W dniu dzisiejszym(14.05.2014),miałem przyjemność,zupełnie przypadkiem minąć się z Panem Malkovichem na ulicy w Warszawie.Szedł o kulach.
Ps.Podnieta tak wielka,że się zalogowałem z tego powodu.
Potwierdzam, mieliśmy przyjemność gościć Pana Malkovicha w naszej restauracji. Skromny i miły, serdeczny człowiek. Dla mnie osobiście emocjonujące przeżycie! :)
Tez spotkałem Pana Malkovitcha zatrzymałem go na chwilę(jako, że moja dziewczyna jest jego wielką fanką poprosiłem o autograf).
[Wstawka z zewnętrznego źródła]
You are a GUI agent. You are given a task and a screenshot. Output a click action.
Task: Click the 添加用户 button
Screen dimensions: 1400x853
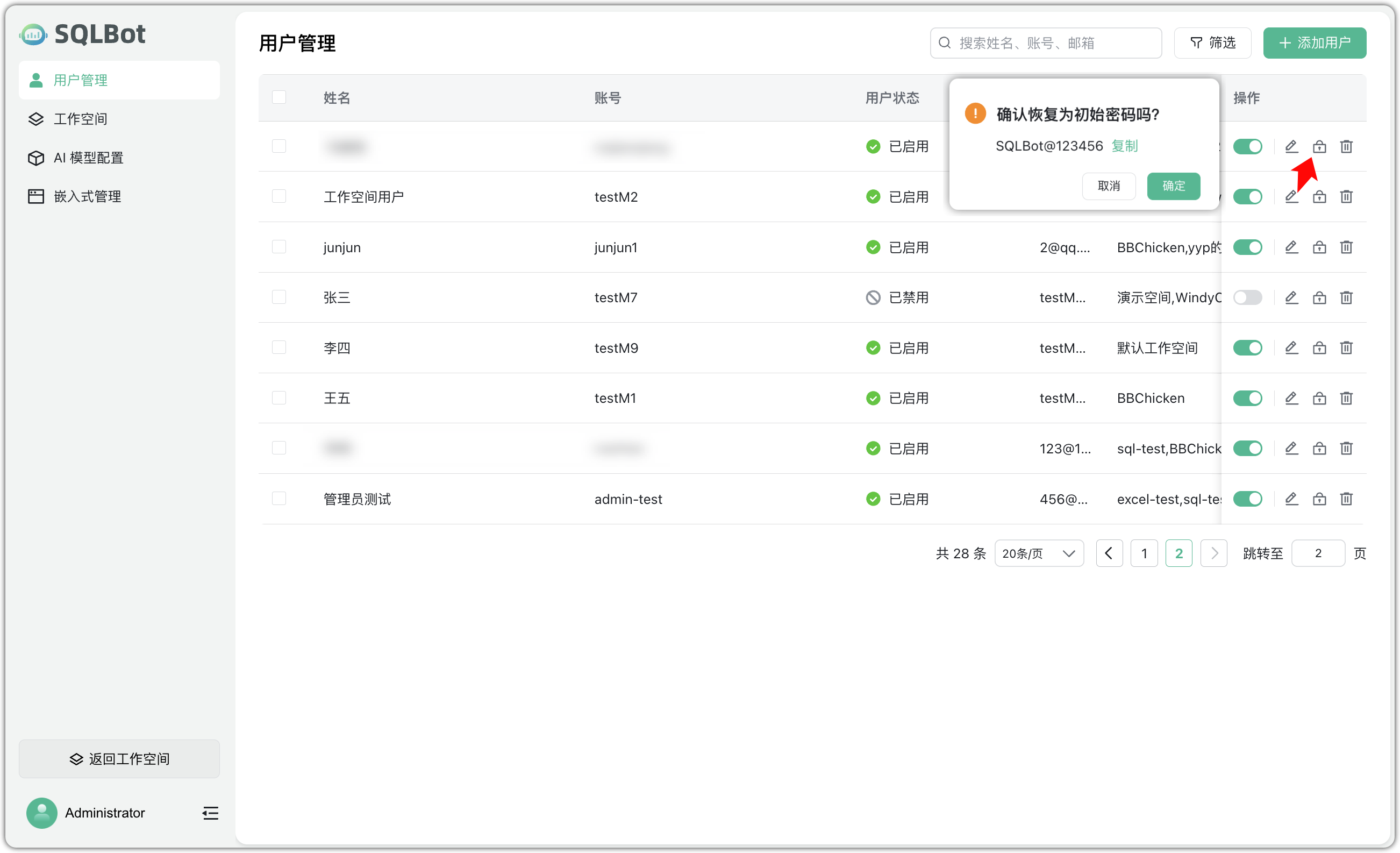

Wtedy nagle ze studzienki kanalizacyjnej wyskoczył Bill Murray, zabrał kule Panu Malkovitchowi, mnie powalił na ziemię, kopnął i rzucił we mnie długopisem. potem krzyknął: "I tak ci nikt nie uwierzy". Po czym spokojnie odszedł.
Właśnie przeczytałam że Malkovich 13 wrzesnia był na koncercie Kazika. :)
http://muzyka.onet.pl/newsy/john-malkovich-na-koncercie-kazika-w-warszawie/ndbfw
Czytałem w prasie,że od kilku lat pojawia się w Polsce w związku z problemami zdrowotnymi kolana,miał kolejną operację.